- Born: Texas, U.S.
- Occupation: Novelist
- Writing career
- Period: 1998–present
- Genres: Romance, Fantasy
- Website: www.shanaabe.com

= Shana Abé =

American author of romance novels

Shana Abé is an American author of romance novels. She is a past winner of the Romantic Times Career Achievement Award and has won numerous Romantic Times Reviewers' Choice Awards.

==Biography==
Shana Abé was born in Texas. She spent much of her childhood living in Colorado, with a brief stint in Mexico as a foreign exchange student, and, at age seventeen, lived in Japan as a model. Throughout her childhood, Abé wrote, completing what she calls "The Silliest Romance Novel Ever" during her free time during modeling shoots. Her writing focused on romance, as those were the types of books that she most enjoyed reading. She later attended college in Los Angeles, graduating with a degree in drama.

Her second novel, also a contemporary romance, took third place in a writing contest. She sent the book to several prospective agents, many of which responded with questions similar to "Nice voice — but what line are you writing for?" Unwilling to try to fit her writing into some of the rules that governed contemporary romances, Abé chose to concentrate on historical romances. For her first attempt at a historical romance, the newlywed Abé chose to tell the story of her own romance with her husband, set in medieval times. The manuscript was purchased by Bantam Books and published as A Rose in Winter.

Extracted data entries
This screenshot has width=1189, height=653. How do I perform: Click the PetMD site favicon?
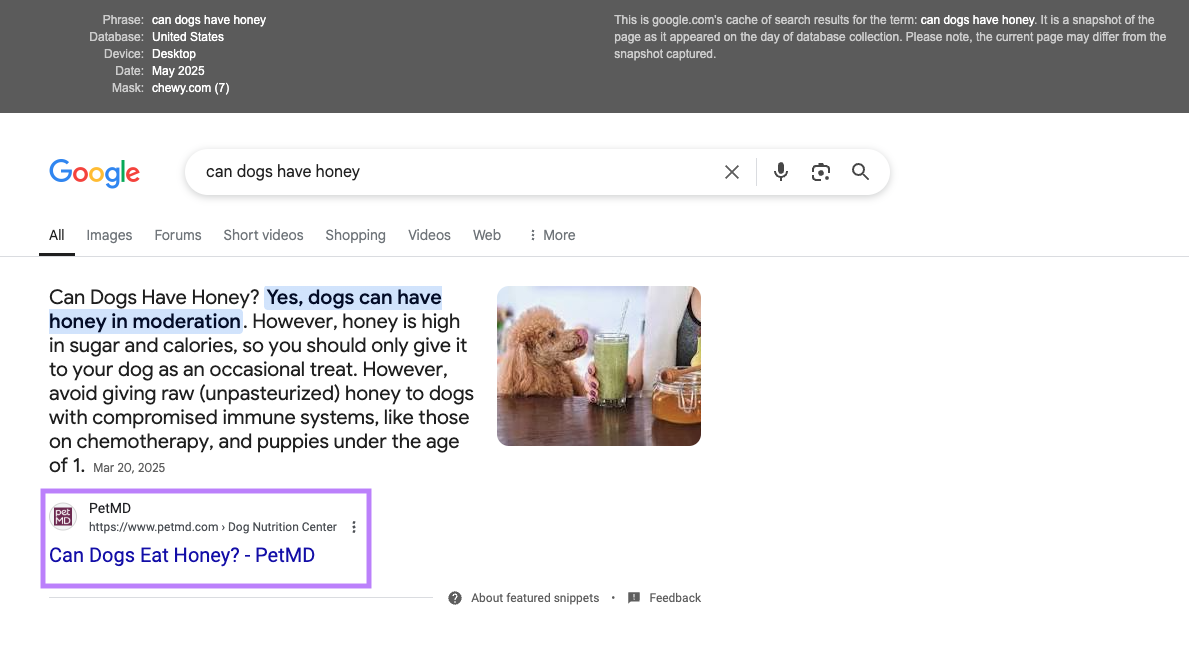(x=64, y=515)
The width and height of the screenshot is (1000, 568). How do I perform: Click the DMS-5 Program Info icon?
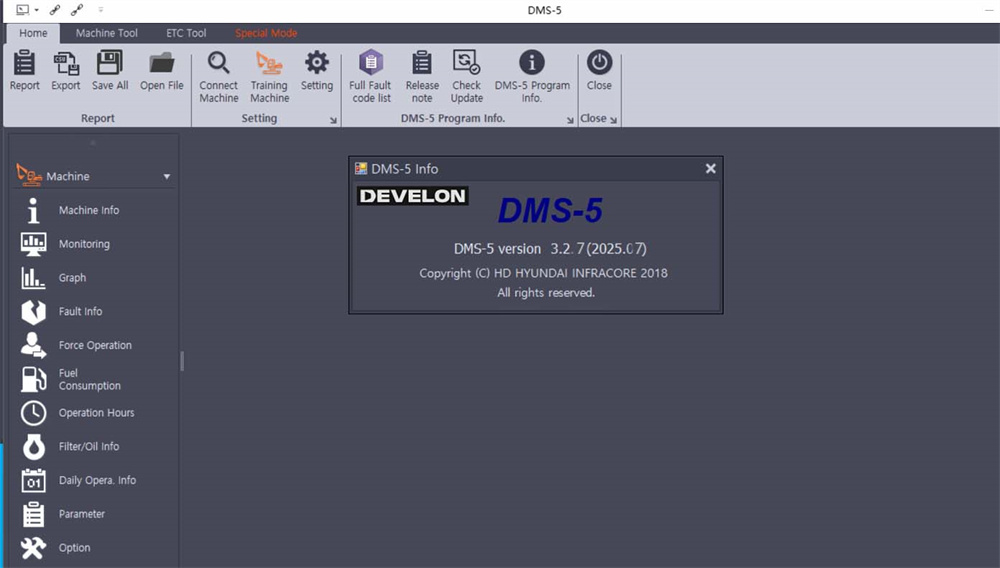coord(532,64)
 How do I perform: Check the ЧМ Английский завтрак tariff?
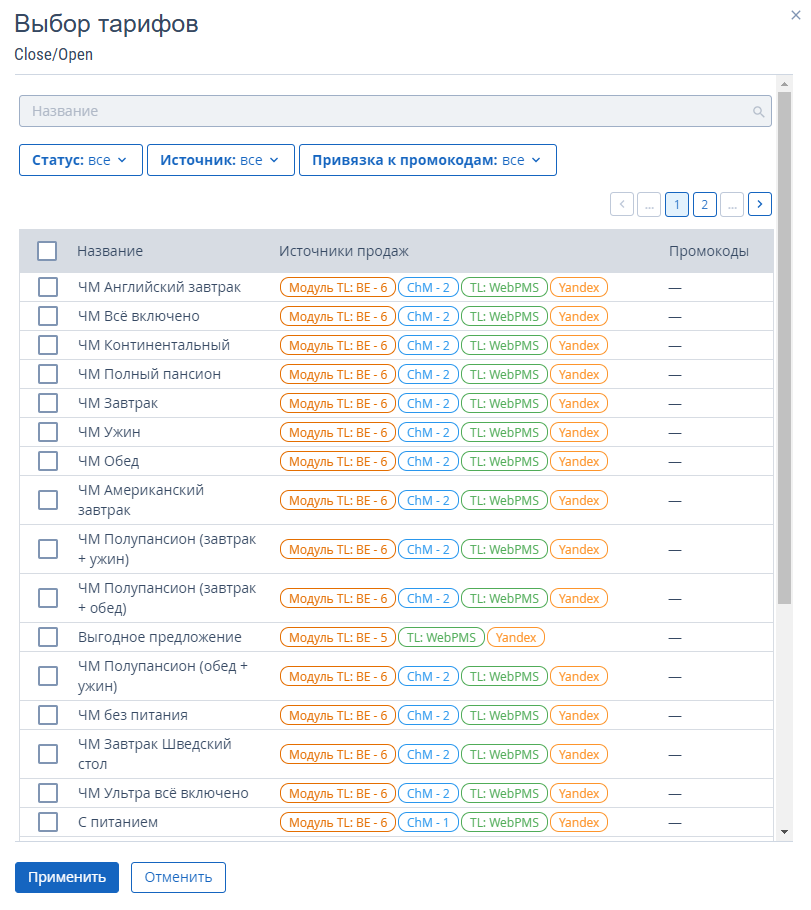(48, 287)
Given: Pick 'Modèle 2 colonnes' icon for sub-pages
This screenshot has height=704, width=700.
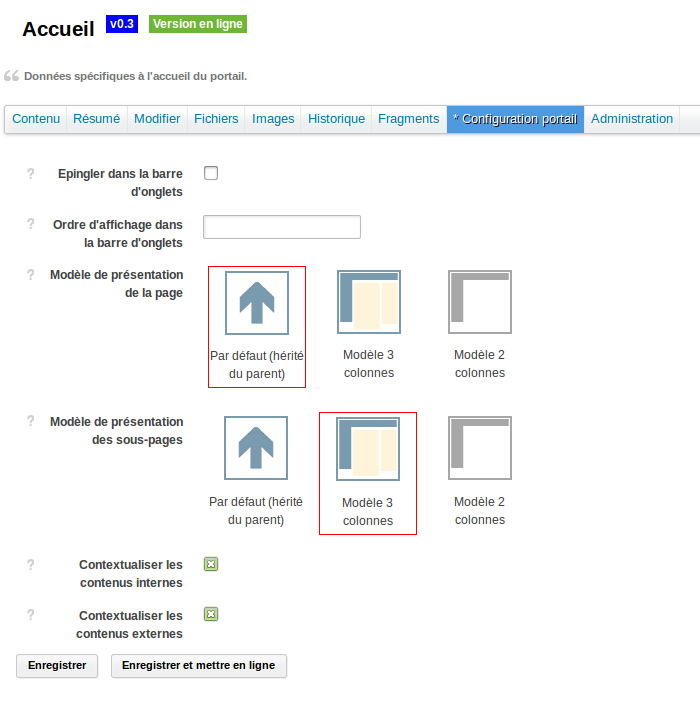Looking at the screenshot, I should 480,449.
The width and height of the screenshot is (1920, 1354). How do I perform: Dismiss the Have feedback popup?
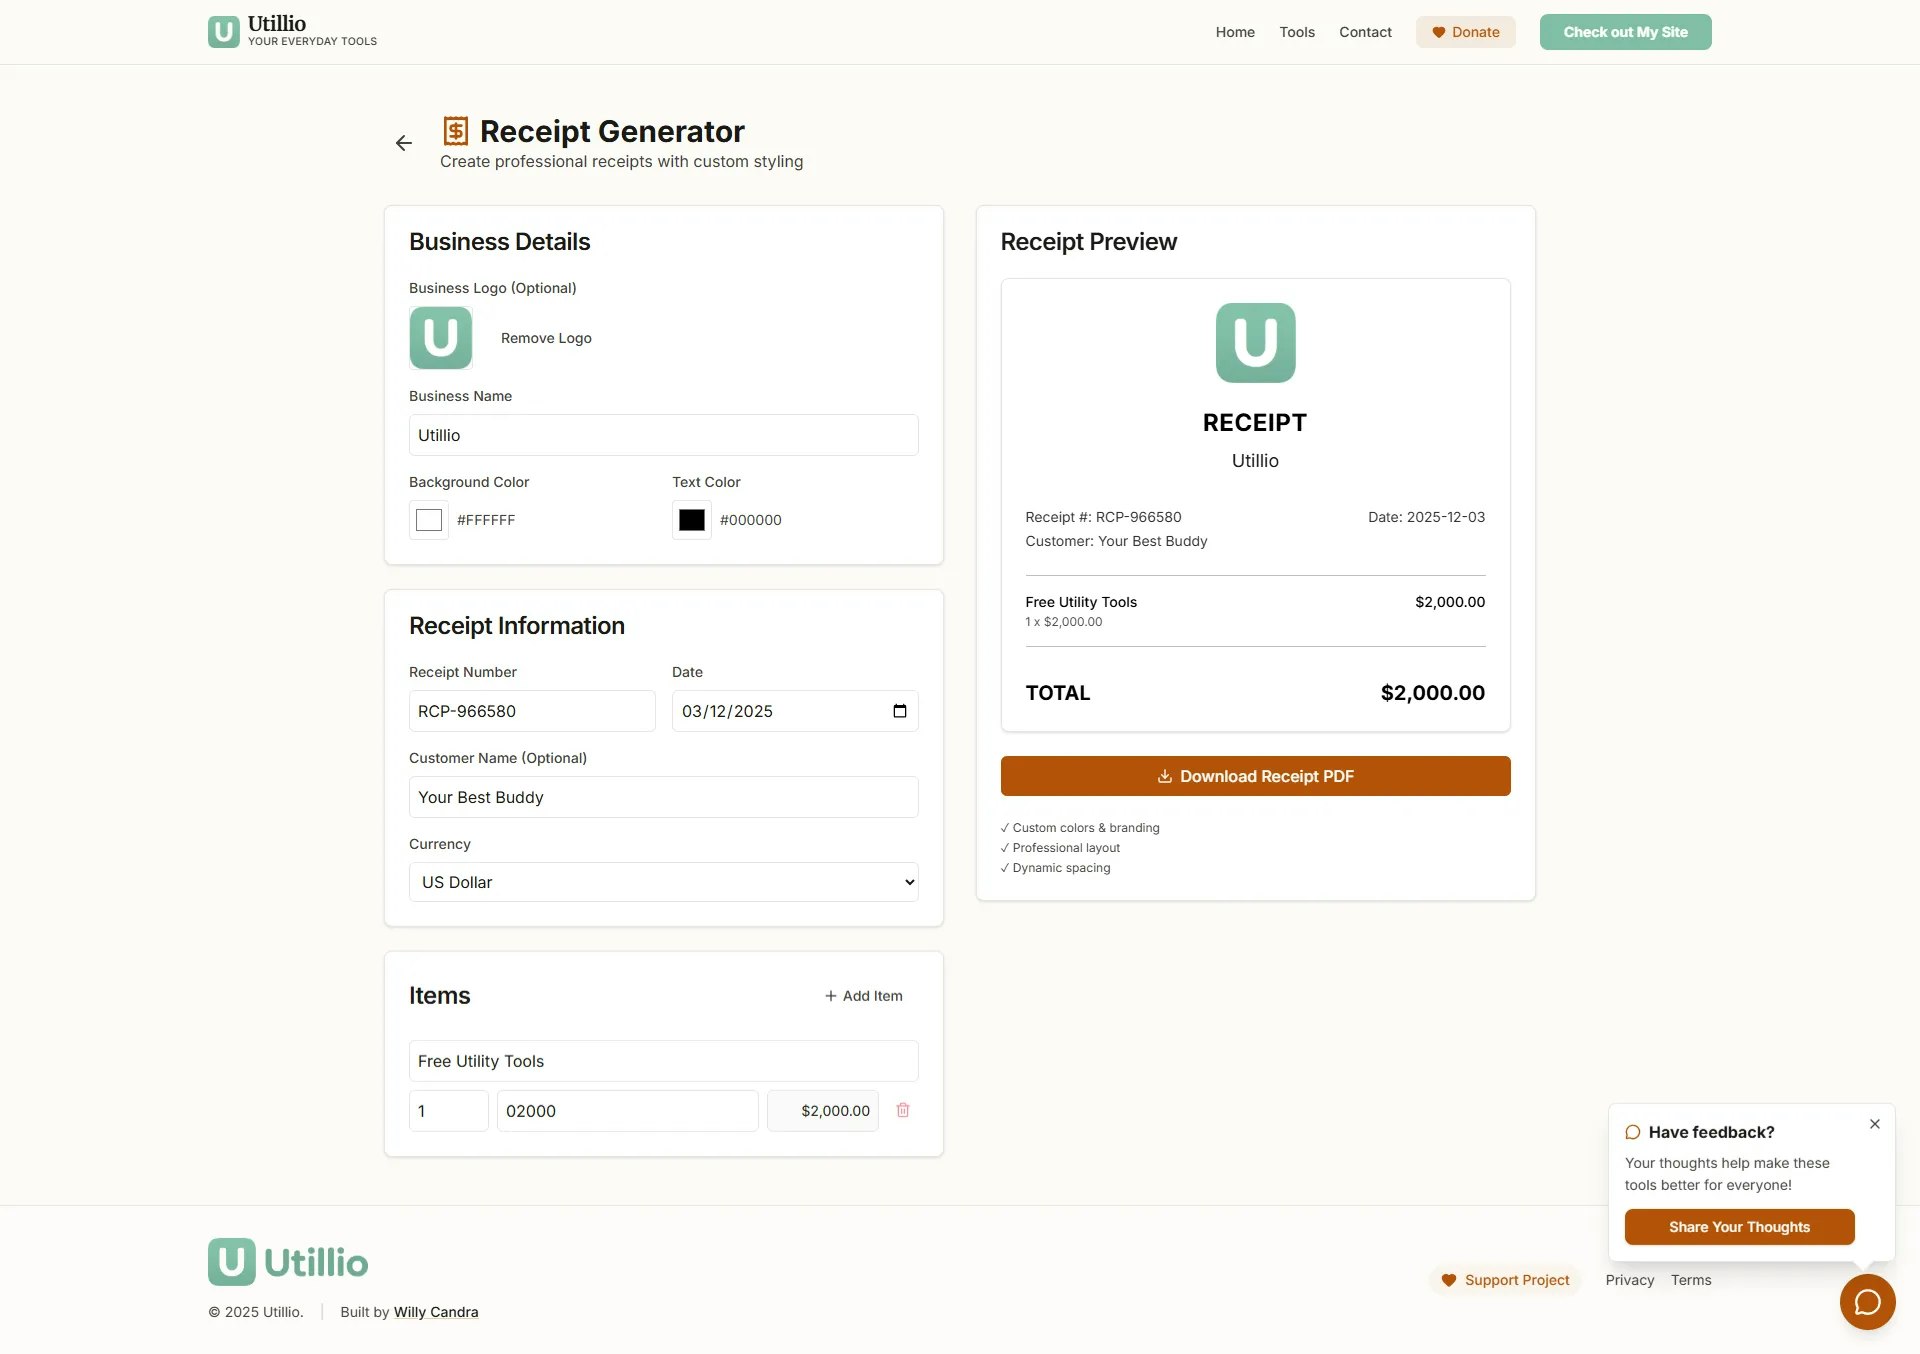coord(1875,1124)
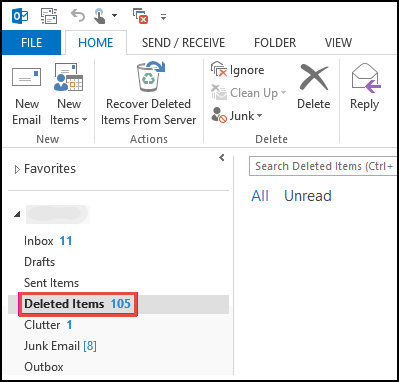This screenshot has height=382, width=399.
Task: Click the Outlook logo icon
Action: [20, 16]
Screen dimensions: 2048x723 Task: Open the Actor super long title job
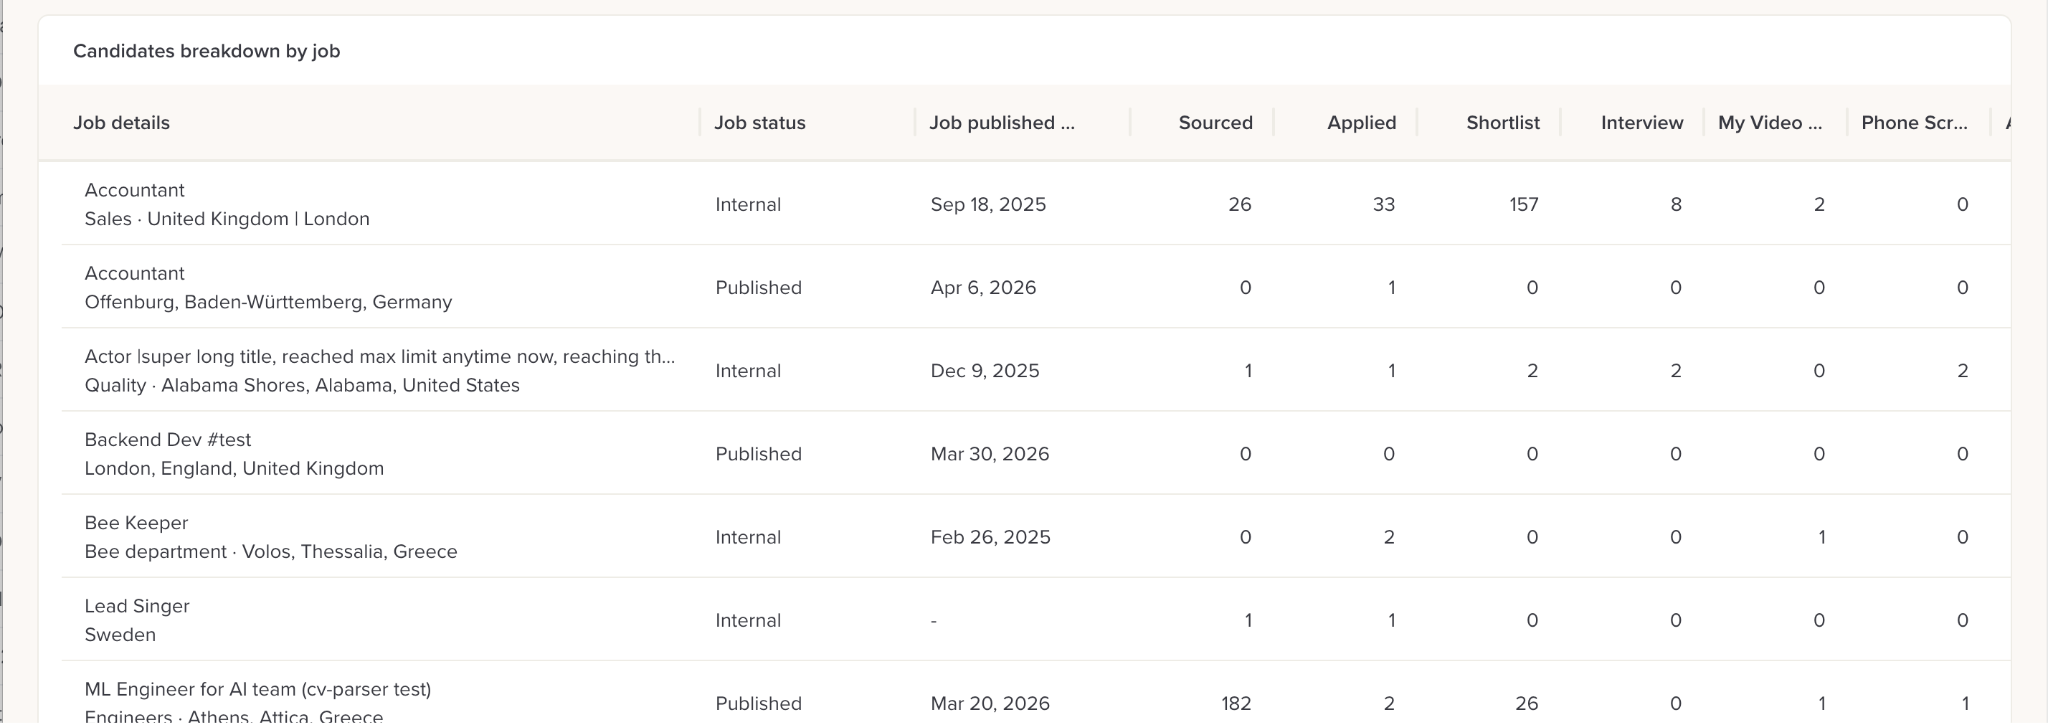[379, 357]
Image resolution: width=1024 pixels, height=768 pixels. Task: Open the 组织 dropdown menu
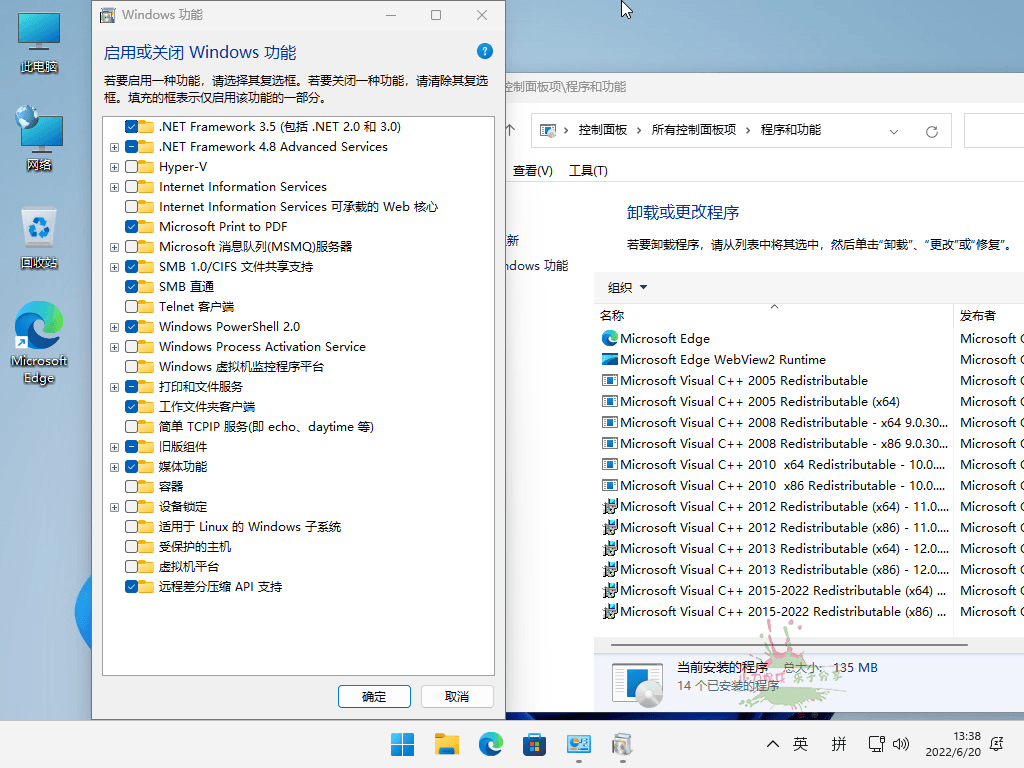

- **What you will do**:
#1 Summarize the Shana Abé biography in two sentences.
#2 According to the Shana Abé biography, which publisher bought her first historical romance manuscript?
#3 Resume the Shana Abé biography with a new paragraph that picks up right after its final sentence.
The data isn't needed for anything here.

- **Answers**:
#1 Shana Abé is an American romance novelist who was born in Texas, spent much of her childhood in Colorado, worked as a model in Japan at seventeen, and later earned a drama degree at a college in Los Angeles. After agents asked which line her contemporary romances were written for, she turned to historical romance, and her medieval retelling of her own romance with her husband was bought by Bantam Books and published as A Rose in Winter.

#2 Bantam Books

#3
Many of Abé's subsequent novels have also been set in the medieval time period. Abé chose the time period because of its "great sense of dichotomy....It inspires thoughts of grandeur, of courtly grace and chivalrous knights — but at the same time there's a gritty, raw aspect to the period that just cannot be denied."

Abé has received the Romantic Times Career Achievement Award, and has been nominated six times for Romantic Times Reviewers' Choice Awards, winning twice.

==Bibliography==

===Standalone novels===
- A Rose in Winter (1998)
- The Promise of Rain (1998)
- The Truelove Bride (1999)
- Intimate Enemies (2000)
- A Kiss at Midnight (2000)
- The Secret Swan (2001)
- The Last Mermaid (2004)
- The Second Mrs. Astor (2021)
- An American Beauty(2023)

===Drákon series===
- The Smoke Thief (2005)
- The Dream Thief (2006)
- Queen of Dragons (2007)
- The Treasure Keeper (2009)
- The Time Weaver (2010)

===The Sweetest Dark series===
- The Sweetest Dark (April 2013)
- The Deepest Night (August 2013)
- The Fiercest Joy (February 2017)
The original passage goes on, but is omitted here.